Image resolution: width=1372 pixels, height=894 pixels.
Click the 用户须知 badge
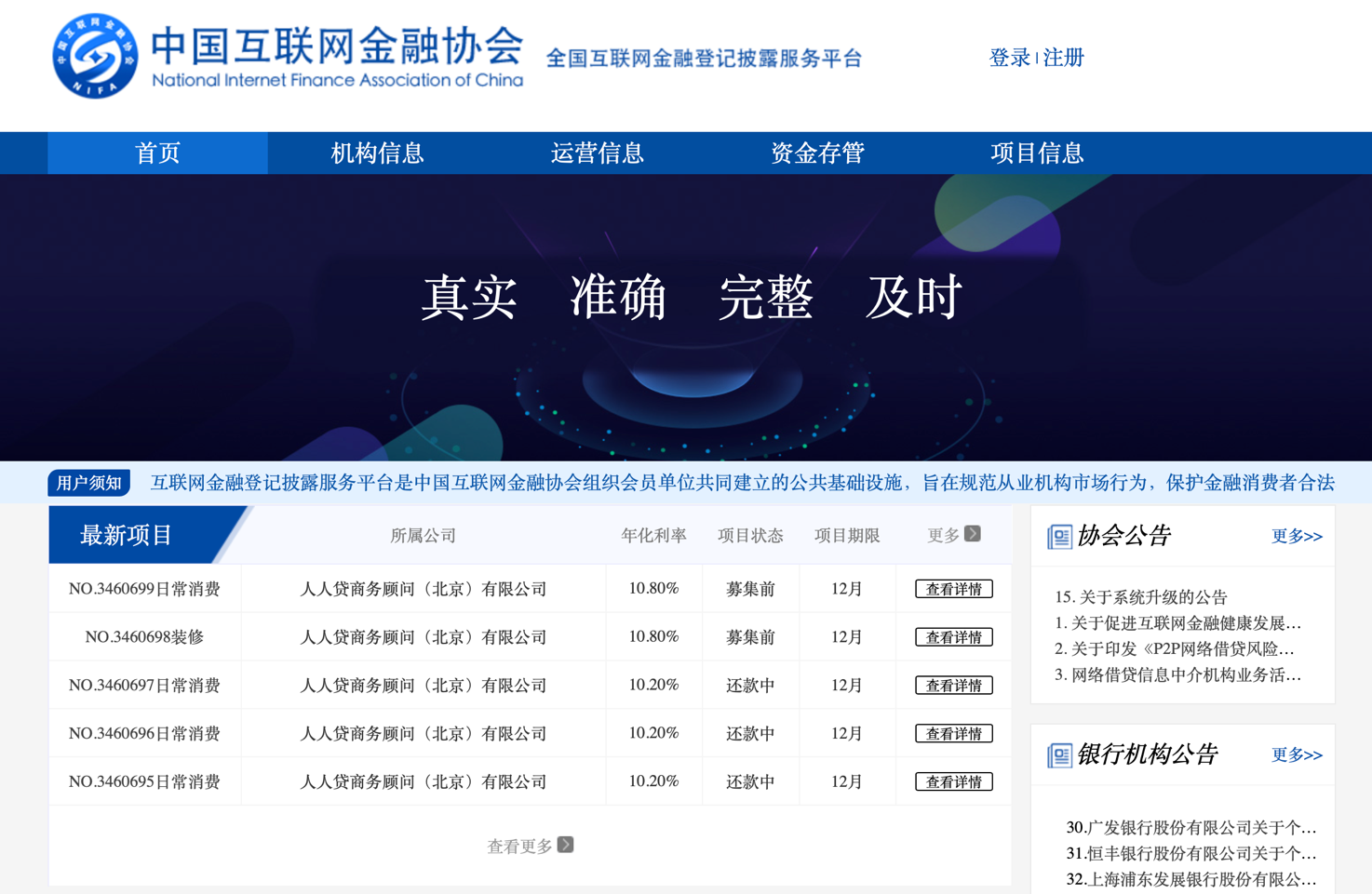coord(89,483)
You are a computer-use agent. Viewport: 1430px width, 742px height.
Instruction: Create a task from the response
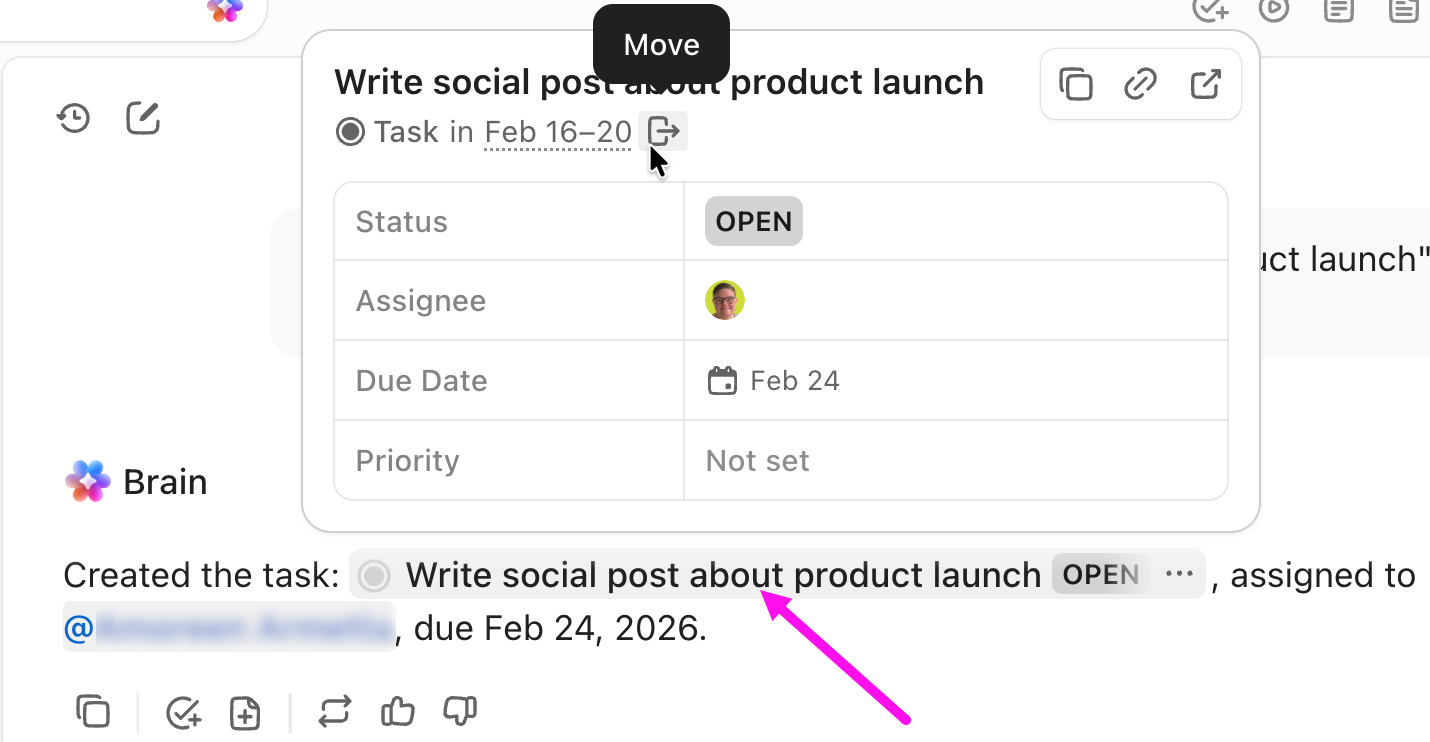(x=183, y=712)
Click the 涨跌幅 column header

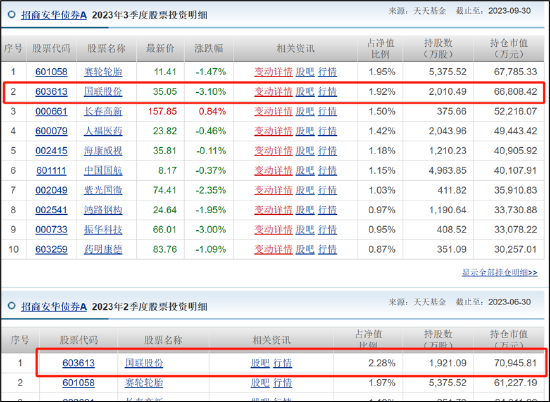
******
(Requirement): Filter the records for lines holding the string "width". Copy each one.

(Completed task):
Image resolution: width=1372 pixels, height=894 pixels.
You are a computer-use agent. Viewport: 1430px width, 742px height.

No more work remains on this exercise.